Vaccinex Completes Last Patient Visit in Alzheimer’s Disease Study
Biotechnology company, Vaccinex, Inc. (Nasdaq: VCNX), has completed the last patient visit in its randomized, placebo-controlled double-blind study of pepinemab treatment for Alzheimer’s disease. Vaccinex said it expects to lock the trial database in June and is on track to report key outcomes in July.
Pepinemab has been well-tolerated in clinical trials that enrolled a total of more than 600 patients, and could represent attractive as a potential alternative treatment or possibly for use in combination with anti-Aβ to enhance the benefit to patients.
Vaccinex scientists have discovered that when key brain cells, known as astrocytes, undergo substantial changes they switch from normal supportive functions to neurotoxic inflammatory activity that is believed to accelerate and aggravate progression of Alzheimer’s disease.
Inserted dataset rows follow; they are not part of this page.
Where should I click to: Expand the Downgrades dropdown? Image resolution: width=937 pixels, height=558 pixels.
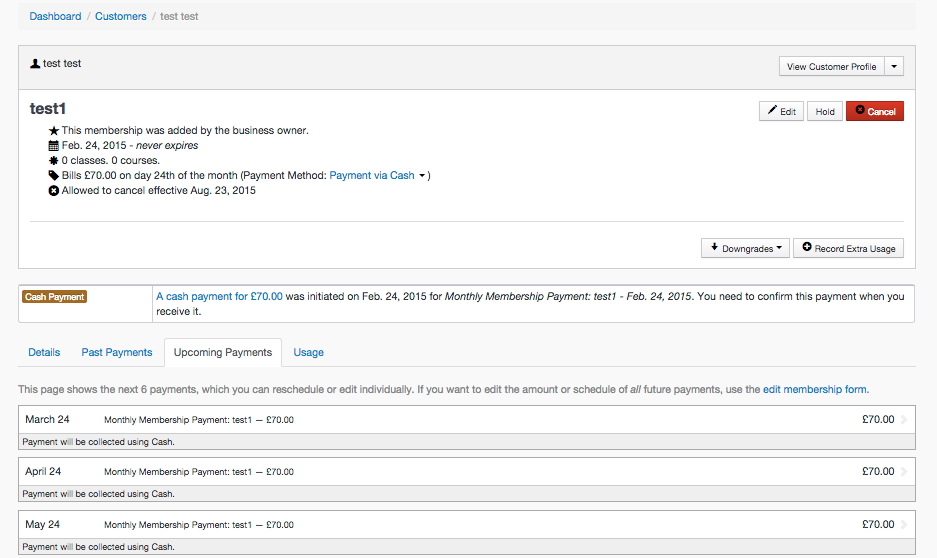745,248
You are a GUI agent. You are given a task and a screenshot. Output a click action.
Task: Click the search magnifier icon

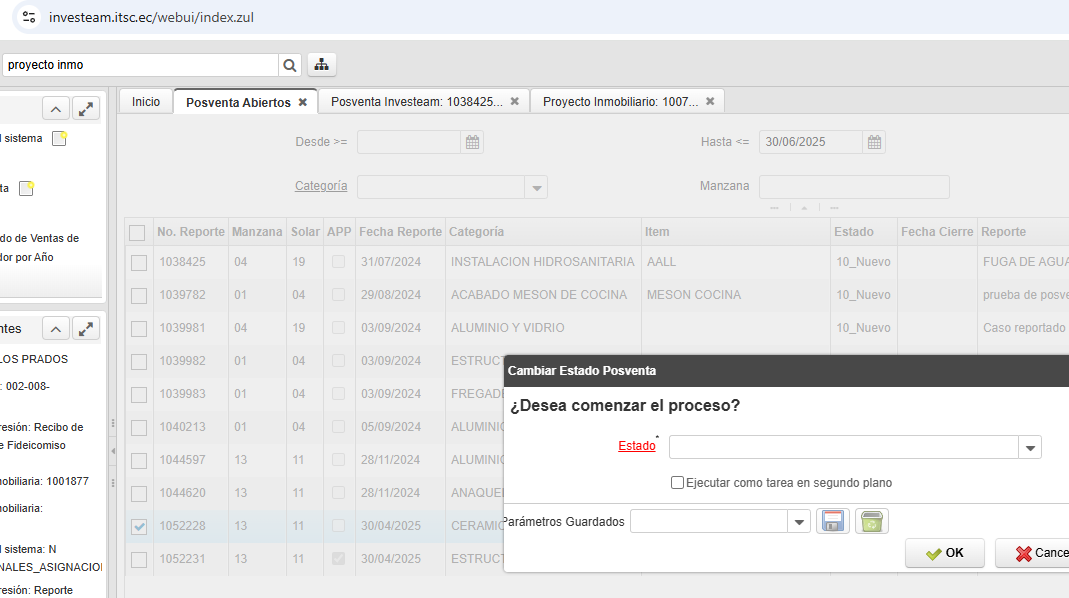[x=290, y=65]
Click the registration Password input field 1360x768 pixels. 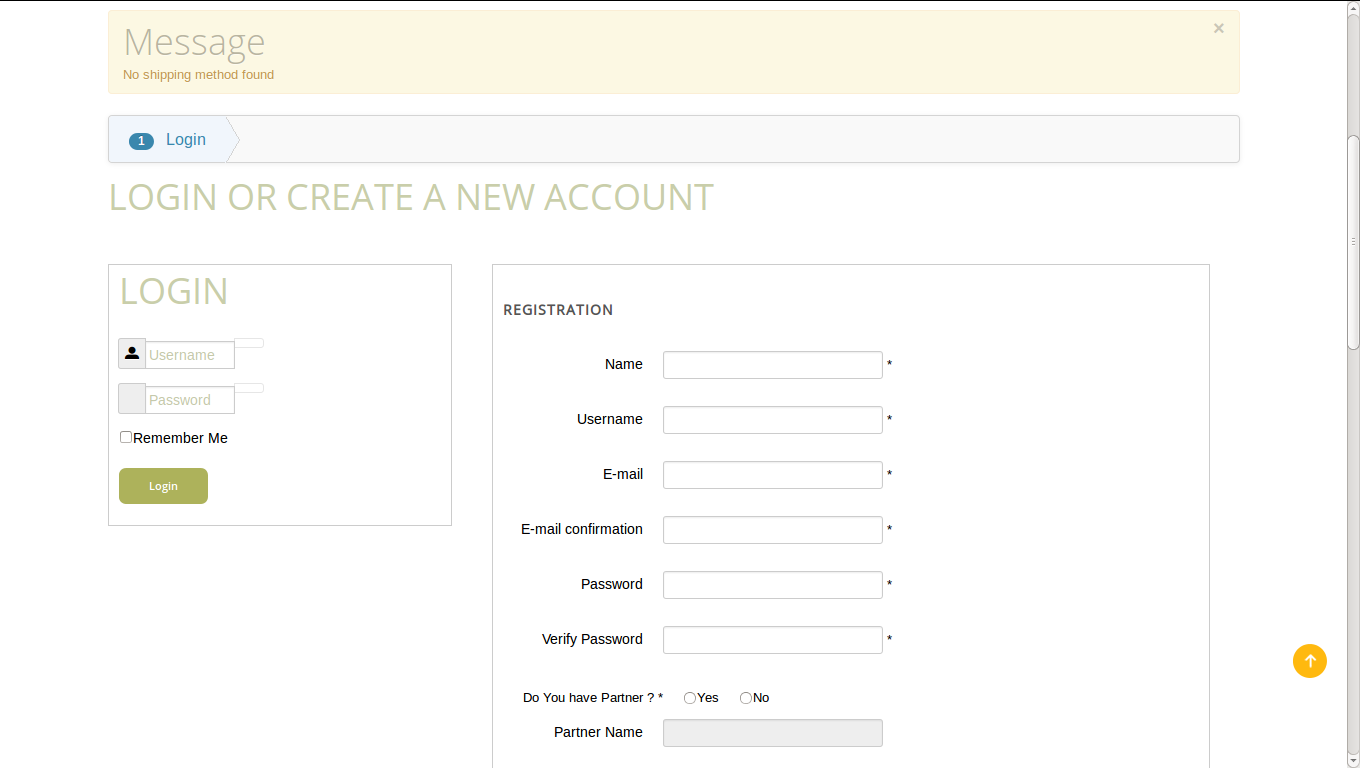click(772, 585)
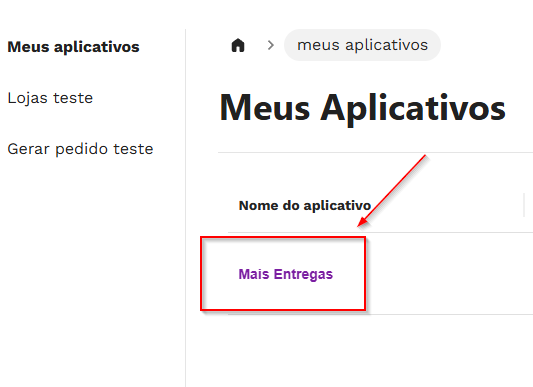Click the red annotation arrow
533x387 pixels.
coord(392,190)
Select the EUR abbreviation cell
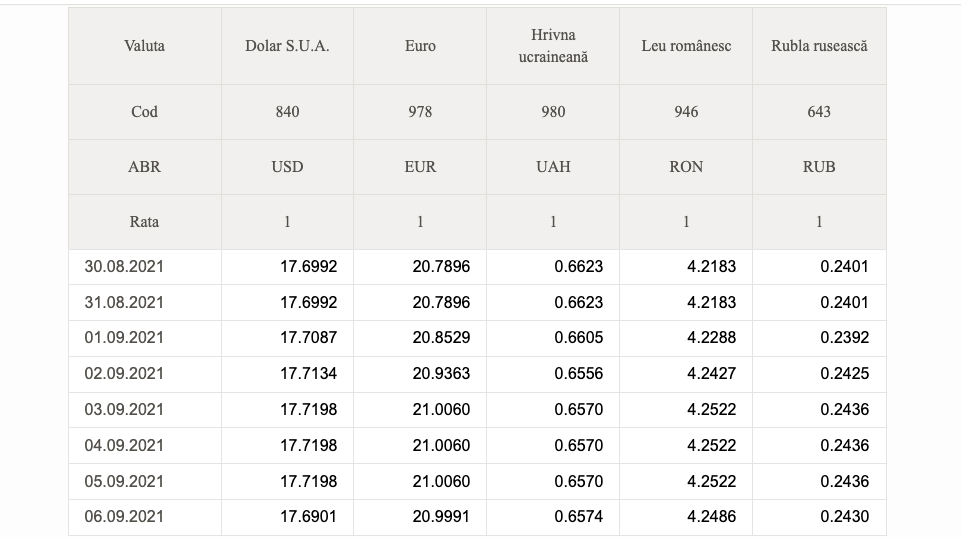The height and width of the screenshot is (537, 961). pos(420,167)
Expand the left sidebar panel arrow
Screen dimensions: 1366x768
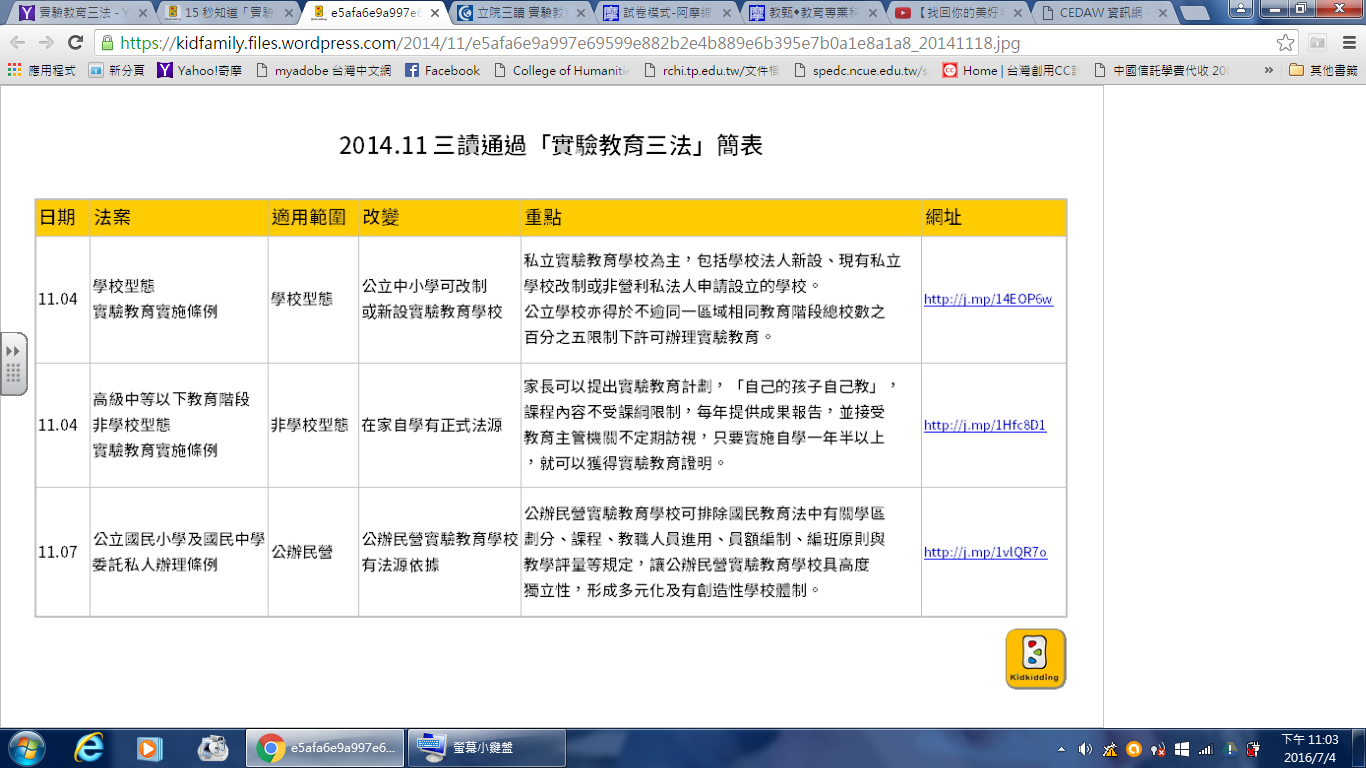pyautogui.click(x=13, y=352)
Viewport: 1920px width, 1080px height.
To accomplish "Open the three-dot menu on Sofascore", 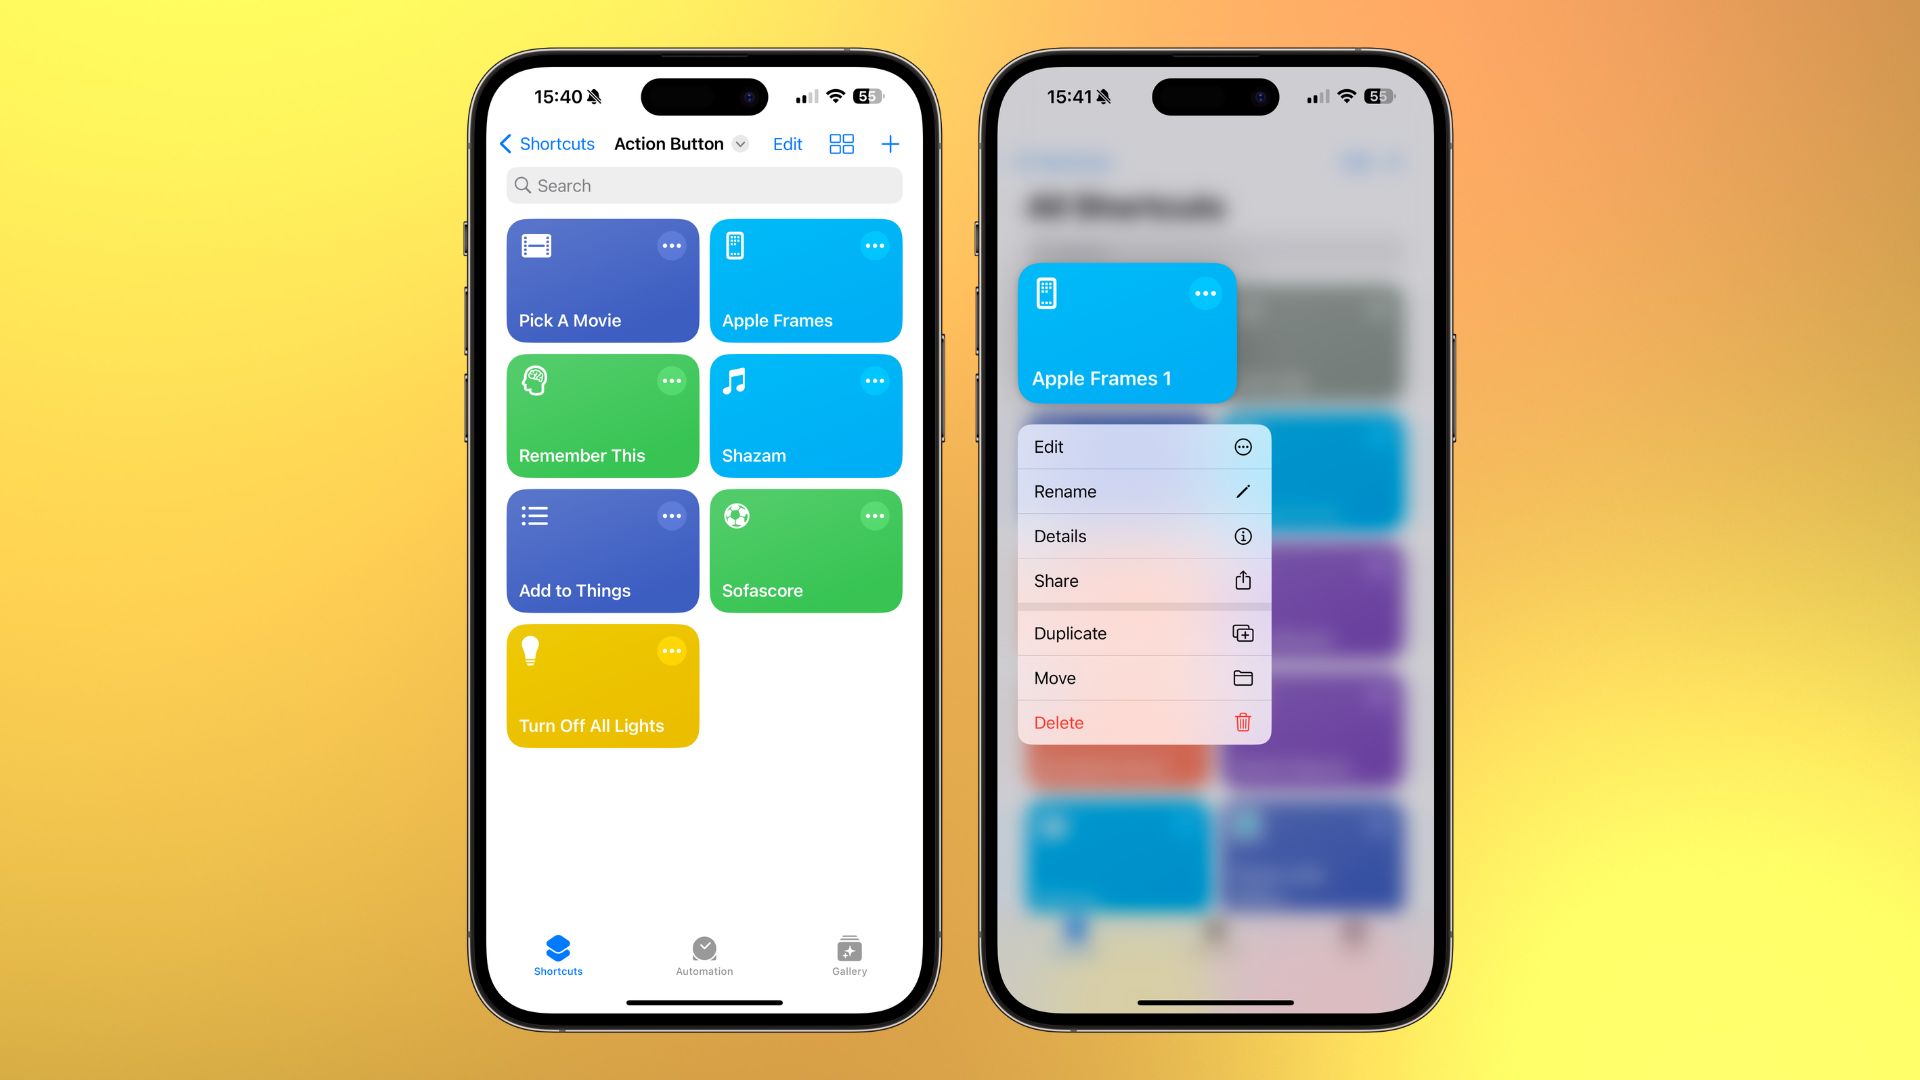I will click(876, 516).
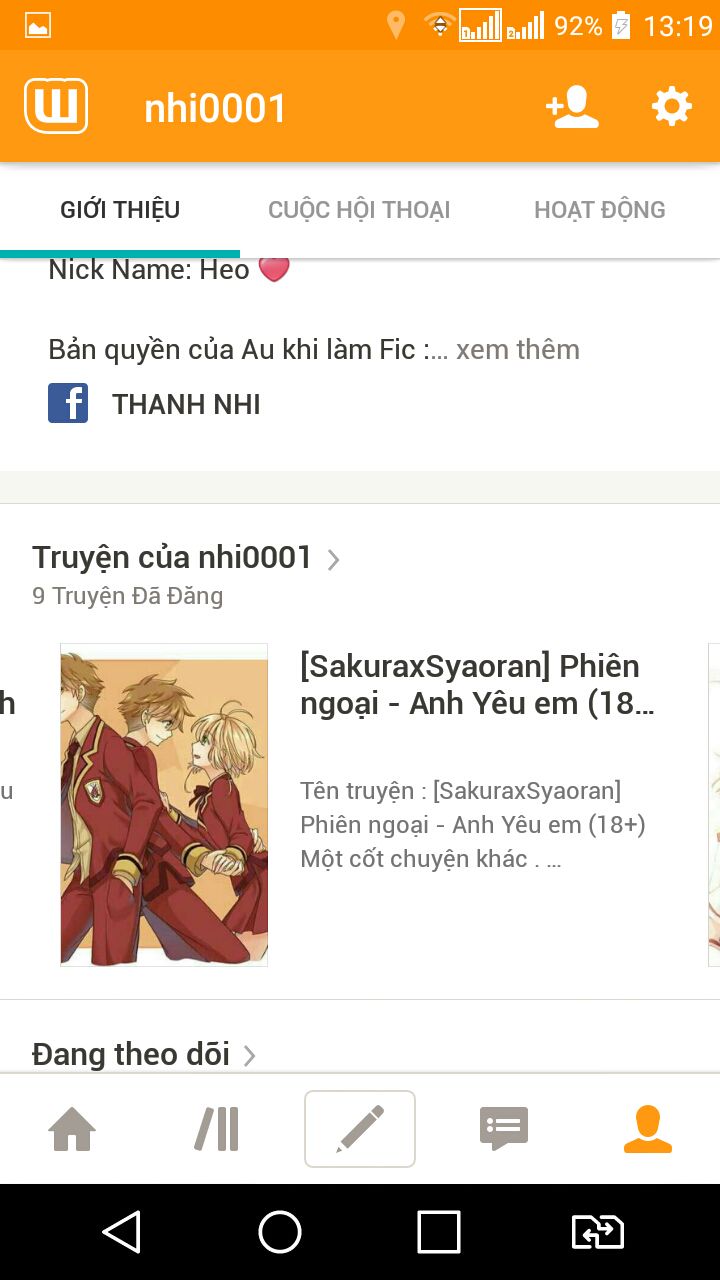
Task: Expand Đang theo dõi chevron
Action: (x=250, y=1056)
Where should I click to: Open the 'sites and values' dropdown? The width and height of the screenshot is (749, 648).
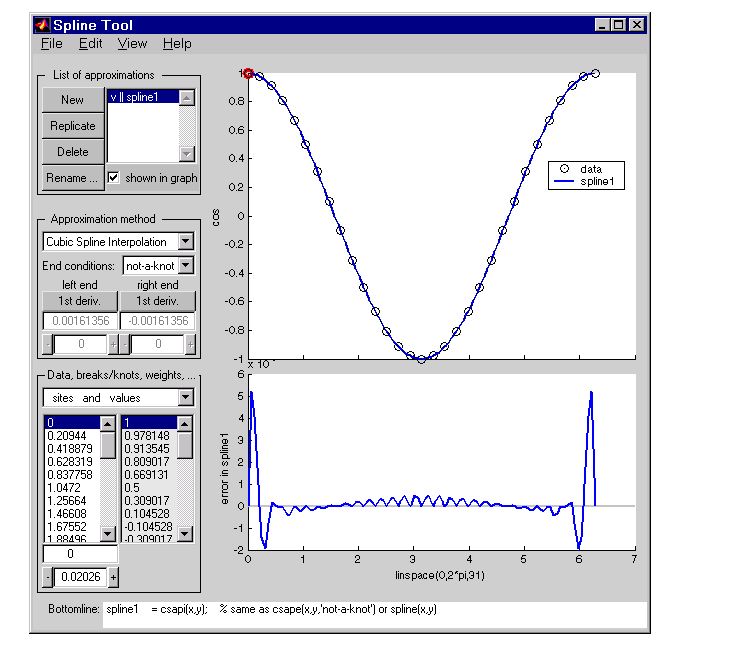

The company will test its hypothesis in its SIGNAL-AD study, evaluating the effect of treatment with pepinemab antibody to prevent the damaging consequences of astrocyte activation.
Vaccinex’s SIGNAL-AD study was funded in part by $4.75 million in investments from the Alzheimer’s Drug Discovery Foundation (ADDF), and by an $0.75 million grant from the Alzheimer’s Association.
About Vaccinex Inc.
Vaccinex, Inc. is pioneering a differentiated approach to treating slowly progressive neurodegenerative diseases and cancer through the inhibition of semaphorin 4D (SEMA4D). The Company’s lead drug candidate, pepinemab, blocks SEMA4D, a potent biological effector that it believes triggers damaging inflammation in chronic diseases of the brain and prevents immune infiltration into tumors. Pepinemab is being studied as a monotherapy in the Phase 1b/2 SIGNAL-AD study in Alzheimer’s Disease, with ongoing exploration of potential Phase 3 development in Huntington’s disease. In oncology, pepinemab is being evaluated in combination with KEYTRUDA® in the Phase 1b/2 KEYNOTE-B84 study in recurrent or metastatic head and neck cancer (HNSCC) and in combination with BAVENCIO® in a Phase 1b/2 study in patients with metastatic pancreatic adenocarcinoma (PDAC). The oncology clinical program also includes several investigator-sponsored studies in solid tumors including breast cancer and melanoma.
Vaccinex has global commercial and development rights to pepinemab and is the sponsor of the KEYNOTE-B84 study which is being performed in collaboration with Merck Sharp & Dohme Corp, a subsidiary of Merck and Co, Inc. Kenilworth, NJ, USA. Additional information about the study is available at: clinicaltrials.gov.